With the edge connector tool, first, route one side of the design. Let’s say the east. When the routing is complete, generate the edge connector. Then, using the symbol edit application mode, grab these east-edge pins. Copy them to the west edge, using one of the corners of the substrate as the reference point, and you’ll be certain that the two sides of adjacent instances will be aligned perfectly.
At this point, the only real step remaining is to assign the correct nets to the west edge connector pins. This will give you up-front feedback to some questions which require answers as early as possible:
Do I need to swap any pins of the die interface to get associated nets routed without needing to change layers unnecessarily?
Are all differential pairs and buses ordered ideally?
Should nets going to BGA balls under the die, not to adjacent cells, be relocated to stay out of the way of the longer, same-layer routes?
For all nets, are the correct sets leaving out the correct side relative to the top-level netlist?
Knowing these answers now will give you confidence that the solution will work. If it does not, corrections may be made most effectively early in the design flow. Unless you like doing something twice – I don’t know any of us who has that kind of free time, though!
After the initial interface design, if any changes need to be made, you will be aware of their impact on the surrounding module instances. Pins cannot be moved except through the symbol edit application mode or UNFIXED_PINS property. There is no change that one designer will slide or shove a trace without realizing it. The endpoints of the routing is locked.
If you feel that this doesn’t give you enough benefit for your flow (maybe you already have the desired interface points), consider your routing duties. A router, as we are aware, needs to have both a start AND an endpoint for the connections.
The package edge connector’s pins provide these endpoints. You can run an auto-router, any of the interactive or auto-interactive routing tools, or your own algorithms to run the routes. If they get to the edge connector pin successfully, again, you know they are right.
Finally, since you know where the endpoint is in both modules, you can make calculations for total propagation delay, relative prop delay, etc. As you tighten up and complete the routing in one instance, you can take those results and use them to update the allowable delays and tolerances in the next. Balance where you add and delay and phase tuning to ideal locations (maybe you need some on the east side of this instance and others on the west side of the next in order to fit everything in).
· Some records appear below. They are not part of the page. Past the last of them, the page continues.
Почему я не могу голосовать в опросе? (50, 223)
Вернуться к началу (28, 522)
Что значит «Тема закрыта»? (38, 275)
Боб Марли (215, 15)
Great question! If you are, indeed, making a 10x10 array of these modules, why not simply place all hundred dies into the same instance and route them together? I could share many reasons with you, but I will give you the top ones for me. Feel free to add your own:
Faster validation of changes. Since you know each instance is identical, you need not run checks on the entire wafer map. Run a single instance, instead, and know you’ve caught 95% or more of the violations,
If I have a DRC violation in one instance, correcting it there corrects all 100 cells. I only need to fix a problem one time,
When the next iteration of the design starts and I need a 20x20 array, no work needs to be done. Just define a larger matrix of your existing instance,
Less names to worry about in the design, less instances to refresh on an ECO. Less… everything (except productivity), really.
Many tools, like the Cadence Virtuoso platform, can define a matrix of cells. If you turn your instance here into an OpenAccess cell layout then step-and-repeat it to create the completed large design, it can use a hierarchy for the GDSII data and other areas to create a smaller design with increased hierarchy.
I hope the brief introduction to edge connectors, available today in the SPB 17.4 release of Allegro Package Designer Plus, will give you ideas on how to improve your performance while saving you manual work!